Monday, February 13, 2006

Apologies to my mother

Once upon a time when I was a teen, I ruled the radio in the family car. I would sit in the passenger seat switching from station to station until I found a song I wanted to hear. I'd crank it up and I'd sing it loud. In those days, learning the words to every song in the top 2o and retaining those lyrics forever was so easy and it felt like common sense. I knew the words to every song after I heard them just a couple of times. All of my friends did.

My mother, however, did not.

Every once in awhile I would grant my mother the opportunity to hear a song from her younger years. She'd try sing along- off key, sure, but that's not what bothered me. Somehow, someway, she never knew the words to any of the songs; not even the ones she claimed were her absolute favorite. To my developing mind, this was completely inconceivable.
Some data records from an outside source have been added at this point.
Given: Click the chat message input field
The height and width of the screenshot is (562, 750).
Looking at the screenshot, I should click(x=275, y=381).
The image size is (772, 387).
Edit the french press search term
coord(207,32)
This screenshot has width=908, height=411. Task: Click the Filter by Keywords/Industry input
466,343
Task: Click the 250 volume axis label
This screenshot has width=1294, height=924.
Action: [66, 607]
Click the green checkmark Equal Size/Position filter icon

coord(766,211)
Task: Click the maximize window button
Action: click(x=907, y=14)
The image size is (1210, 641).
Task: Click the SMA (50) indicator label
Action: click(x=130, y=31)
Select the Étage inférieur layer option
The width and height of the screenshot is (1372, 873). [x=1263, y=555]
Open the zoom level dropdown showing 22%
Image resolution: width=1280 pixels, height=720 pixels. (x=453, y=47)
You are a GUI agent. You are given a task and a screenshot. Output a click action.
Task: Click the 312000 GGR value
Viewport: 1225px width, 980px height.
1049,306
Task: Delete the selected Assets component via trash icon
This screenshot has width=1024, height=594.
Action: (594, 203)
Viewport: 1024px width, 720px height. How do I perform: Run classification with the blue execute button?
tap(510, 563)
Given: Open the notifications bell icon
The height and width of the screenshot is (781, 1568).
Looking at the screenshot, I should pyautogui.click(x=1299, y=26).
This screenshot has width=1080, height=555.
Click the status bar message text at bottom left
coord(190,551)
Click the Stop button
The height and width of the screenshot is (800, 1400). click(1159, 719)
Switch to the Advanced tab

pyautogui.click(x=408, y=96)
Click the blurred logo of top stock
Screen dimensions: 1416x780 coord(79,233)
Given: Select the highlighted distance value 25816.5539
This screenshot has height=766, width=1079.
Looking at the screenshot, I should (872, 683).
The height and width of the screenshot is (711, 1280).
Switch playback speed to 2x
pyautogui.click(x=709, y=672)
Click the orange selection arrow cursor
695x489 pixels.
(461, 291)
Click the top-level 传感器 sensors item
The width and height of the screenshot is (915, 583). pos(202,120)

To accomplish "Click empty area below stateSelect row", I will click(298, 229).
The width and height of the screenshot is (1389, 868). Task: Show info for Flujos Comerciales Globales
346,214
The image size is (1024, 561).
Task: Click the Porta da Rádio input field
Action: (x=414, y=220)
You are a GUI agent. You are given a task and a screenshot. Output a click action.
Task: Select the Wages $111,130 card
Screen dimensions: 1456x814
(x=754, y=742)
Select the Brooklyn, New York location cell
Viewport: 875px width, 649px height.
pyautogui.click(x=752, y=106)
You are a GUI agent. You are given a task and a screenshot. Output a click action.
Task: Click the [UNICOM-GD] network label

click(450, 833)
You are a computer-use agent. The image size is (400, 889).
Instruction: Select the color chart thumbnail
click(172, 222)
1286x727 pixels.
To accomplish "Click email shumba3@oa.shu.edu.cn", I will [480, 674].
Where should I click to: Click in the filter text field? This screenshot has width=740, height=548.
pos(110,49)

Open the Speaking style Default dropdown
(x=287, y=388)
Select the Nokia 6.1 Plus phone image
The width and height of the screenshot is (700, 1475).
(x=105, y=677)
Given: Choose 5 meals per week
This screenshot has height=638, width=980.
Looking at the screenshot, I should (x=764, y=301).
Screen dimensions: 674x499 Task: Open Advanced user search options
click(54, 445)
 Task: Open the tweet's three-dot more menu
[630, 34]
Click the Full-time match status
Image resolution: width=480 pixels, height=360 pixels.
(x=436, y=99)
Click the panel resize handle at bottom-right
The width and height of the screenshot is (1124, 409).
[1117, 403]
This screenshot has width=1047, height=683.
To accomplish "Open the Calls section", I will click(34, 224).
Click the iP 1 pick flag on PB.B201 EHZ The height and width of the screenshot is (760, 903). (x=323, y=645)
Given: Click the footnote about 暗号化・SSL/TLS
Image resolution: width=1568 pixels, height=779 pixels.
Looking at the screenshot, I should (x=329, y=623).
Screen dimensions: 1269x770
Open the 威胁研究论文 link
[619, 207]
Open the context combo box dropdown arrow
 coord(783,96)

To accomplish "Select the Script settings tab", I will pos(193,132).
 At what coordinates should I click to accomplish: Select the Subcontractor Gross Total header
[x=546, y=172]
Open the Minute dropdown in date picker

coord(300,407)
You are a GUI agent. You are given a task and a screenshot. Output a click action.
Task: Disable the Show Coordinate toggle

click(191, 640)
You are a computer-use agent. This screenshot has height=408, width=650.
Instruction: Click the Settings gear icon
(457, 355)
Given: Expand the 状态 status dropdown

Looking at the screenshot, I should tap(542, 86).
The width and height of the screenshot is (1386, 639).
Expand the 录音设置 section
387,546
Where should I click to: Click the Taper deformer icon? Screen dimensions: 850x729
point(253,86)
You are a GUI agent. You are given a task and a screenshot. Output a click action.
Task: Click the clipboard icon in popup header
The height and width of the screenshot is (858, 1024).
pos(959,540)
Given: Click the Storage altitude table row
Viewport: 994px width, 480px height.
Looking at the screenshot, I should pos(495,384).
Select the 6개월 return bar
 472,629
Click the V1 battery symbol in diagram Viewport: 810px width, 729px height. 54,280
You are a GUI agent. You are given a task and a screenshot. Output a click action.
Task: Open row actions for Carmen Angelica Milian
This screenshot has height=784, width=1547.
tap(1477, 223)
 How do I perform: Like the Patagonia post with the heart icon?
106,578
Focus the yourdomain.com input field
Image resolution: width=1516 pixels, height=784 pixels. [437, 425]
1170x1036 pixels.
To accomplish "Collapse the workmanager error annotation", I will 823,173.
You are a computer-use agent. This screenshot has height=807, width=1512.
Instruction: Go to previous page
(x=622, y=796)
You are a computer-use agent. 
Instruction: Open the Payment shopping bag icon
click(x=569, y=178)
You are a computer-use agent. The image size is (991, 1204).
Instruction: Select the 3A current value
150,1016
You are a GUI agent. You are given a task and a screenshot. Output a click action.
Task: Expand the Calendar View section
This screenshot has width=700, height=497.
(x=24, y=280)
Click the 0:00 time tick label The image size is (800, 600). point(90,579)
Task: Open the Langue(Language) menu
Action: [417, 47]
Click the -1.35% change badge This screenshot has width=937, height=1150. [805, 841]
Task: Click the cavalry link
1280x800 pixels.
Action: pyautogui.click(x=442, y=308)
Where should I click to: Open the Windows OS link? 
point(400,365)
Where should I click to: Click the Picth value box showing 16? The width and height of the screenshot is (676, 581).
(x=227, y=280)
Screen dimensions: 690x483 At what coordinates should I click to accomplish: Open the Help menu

How could anyone not have the words to their favorite songs etched inside their brain?

And she paid for her crime. I would roll my eyes at her and hiss through my teeth. I would berate her for being a "dork". Sometimes she would defend herself, sometimes she'd tell me about what certain songs meant to her, and she always claimed that she had a beauty-full voice when she was a child... (My mother was from Manhattan). I didn't appreciate what she was saying. I was too busy being scandalized.

Fast forward 20-ish years. I'm in my kitchen, cooking and cleaning with the radio on. A song that isn't exactly from my top 20 driven years, but definitely a part of my childhood starts to play. It is a song I'd easily sung a thousand times before. In fact, I had carefully copied the lyrics to this song on pink paper and they hung in my locker throughout high school. I'd studied the lyrics and tried to imagine what they meant and how they fit into my life. It wasn't my favorite song, but it was one that I took as seriously as teens tend to do.

And there, alone in my kitchen, I missed one word, and then another. And then came the chorus and I didn't remember all the words to it either. Who forgets the words to Rush's "Freewill?" Maybe it is because I haven't listened to the song 20x a day in years, or because age has started to erode my once lyric-friendly head, or maybe I just have more important things to think about. Maybe there are just too many words to that damned song. Who knows?

But I do finally understand another piece of my mom. Unfortunately, these things always seem to occur to me too late.

1 Comments:

At 9:03 PM , Blogger Bet said...

HaHaaaaaaaaaa

I never knew the words to any Rush songs, but I know EXACTLY what you mean!

It's called age, dear, and my mother used to do the same thing.